Source passage -
Advanced Developer Guide - Build Customer Health Agents with LangGraph

Build intelligent customer health analysis agents that autonomously discover data schemas, query live enterprise data, and generate executive health briefs. This guide walks through creating a Python application that combines LangGraph multi-agent workflows with CData Connect AI to provide autonomous data discovery and analysis through an extensible 3-node agent pipeline.

NOTE: While this guide uses Google Sheets as the data source, the same principles apply to any of the 350+ data sources CData Connect AI supports.

By the end of this guide, you'll have a working Python application that can:

Connect a LangGraph ReAct agent to 350+ enterprise data sources through CData Connect AI
Build a 3-node agent pipeline with autonomous schema discovery, LLM-powered analysis, and HTML rendering
Support multiple LLM providers (OpenAI, Anthropic, Google, Ollama) via a configurable factory
Cache discovered schemas to speed up subsequent runs
Generate HTML briefs with structured health scores, signals, recommendations, and risks
Extend the agent pipeline with custom analysis nodes

Architecture Overview

The application uses the Model Context Protocol (MCP) to bridge LangGraph with your data sources:

┌────────────────────────────────────────────────┐
│              ReAct Gatherer Agent               │
│                                                │
│   LLM decides next action                      │
│      |                                         │
│      v                                         │
│   MCP Tools (5 tools)          CData Connect   │
│   get_catalogs, get_schemas ──> AI MCP Server  │
│   get_tables, get_columns      (350+ sources)  │
│   query_data                                   │
│      |                                         │
│      v  loop until enough data gathered        │
└───────────────────┬────────────────────────────┘
                    |
                    v
┌───────────────────────────────────────────────┐
│           Analyst Node (LLM)                   │
│   Structured JSON: health_score, signals,      │
│   recommendations, risks, opportunities        │
└───────────────────┬───────────────────────────┘
                    |
                    v
┌───────────────────────────────────────────────┐
│          Renderer Node (Deterministic)         │
│   Jinja2 template -> HTML brief               │
│   No LLM call, pure template rendering         │
└───────────────────┬───────────────────────────┘
                    |
                    v
              output/*.html

How it works:

A ReAct agent autonomously discovers schemas via CData Connect AI's MCP tools and gathers data through iterative tool calls
An Analyst node makes a single LLM call to produce a structured JSON health assessment (score, signals, recommendations, risks)

Dataset content -

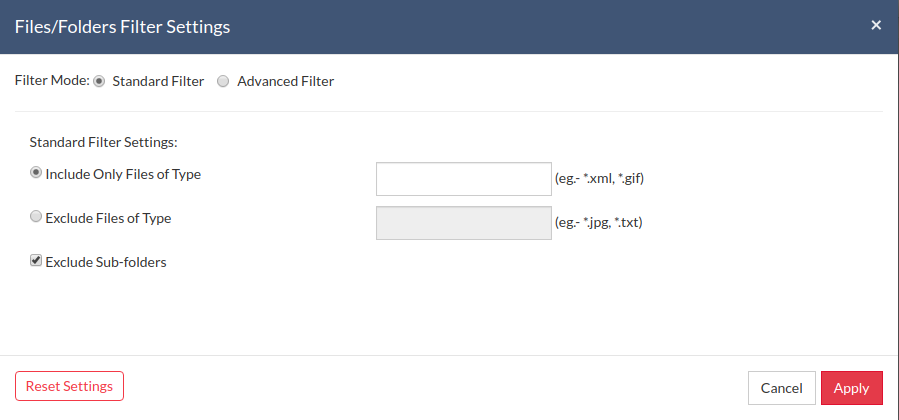Click the "Include Only Files of Type" label
Image resolution: width=899 pixels, height=420 pixels.
click(123, 174)
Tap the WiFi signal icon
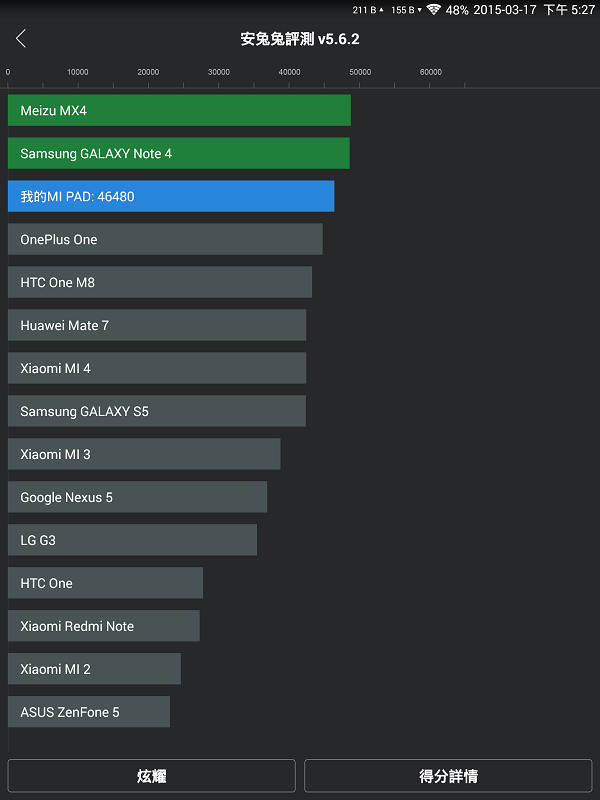 coord(433,10)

Questions -
**A)** Using the customer health agents guide, answer each question:
(i) Which LLM providers can the application use through its configurable factory?
(ii) How many MCP tools does the ReAct Gatherer Agent have, and what are they called?
(iii) What does the Renderer node use to produce the HTML brief, and does it make an LLM call?
**B)** Can you carry on the customer health agents guide from the point where it stops?

Responses -
**A)**
(i) OpenAI, Anthropic, Google, and Ollama.
(ii) Five: get_catalogs, get_schemas, get_tables, get_columns, and query_data.
(iii) A Jinja2 template. It makes no LLM call and does only template rendering.

**B)**
A Renderer node fills a Jinja2 template with the analysis and saves a styled HTML brief (no LLM, deterministic)
Each node can be upgraded to a full agent by adding tools -- the pipeline is multi-agent-ready
Schema caching avoids redundant discovery on subsequent runs (24h TTL by default)

Prerequisites

This guide requires the following:

Python 3.8+ installed on your system (Download Python)
pip package installer (included with Python 3.4+). Verify with pip --version
An OpenAI API key (requires a paid account), or any supported LLM provider (Anthropic, Google, Ollama)
A CData Connect AI account (free trial here)
A Google account for the sample Google Sheets data

Getting Started

Overview

Here's a quick overview of the steps:

Set up sample data in Google Sheets
Configure CData Connect AI and create a Personal Access Token
Set up the Python project and install dependencies
Understand the code architecture
Run the agent

STEP 1: Set Up Sample Data in Google Sheets

We'll use a sample Google Sheet containing customer data to demonstrate the capabilities. This dataset includes accounts, sales opportunities, support tickets, and usage metrics.

Navigate to the sample customer health spreadsheet
Click File > Make a copy to save it to your Google Drive
Give it a memorable name (e.g., "demo_organization") - you'll need this later

The spreadsheet contains four sheets:

account: Company information (name, industry, revenue, employees)
opportunity: Sales pipeline data (stage, amount, probability)
tickets: Support tickets (priority, status, description)
usage: Product usage metrics (job runs, records processed)

STEP 2: Configure CData Connect AI

2.1 Sign Up or Log In

Navigate to https://www.cdata.com/ai/signup/ to create a new account, or https://cloud.cdata.com/ to log in
Complete the registration process if creating a new account

2.2 Add a Google Sheets Connection

Once logged in, click Sources in the left navigation menu and click Add Connection
Select Google Sheets from the Add Connection panel
Configure the connection:
- Set the Spreadsheet property to the name of your copied sheet (e.g., "demo_organization")
- Click Sign in to authenticate with Google OAuth
After authentication, navigate to the Permissions tab and verify your user has access

2.3 Create a Personal Access Token

Your Python application will use a Personal Access Token (PAT) to authenticate with Connect AI.

Click the Gear icon in the top right to open Settings
Go to the Access Tokens section
Click Create PAT
Give the token a name (e.g., "LangGraph Customer Health") and click Create
Important: Copy the token immediately - it's only shown once!

STEP 3: Set Up the Python Project

3.1 Clone from GitHub (Recommended)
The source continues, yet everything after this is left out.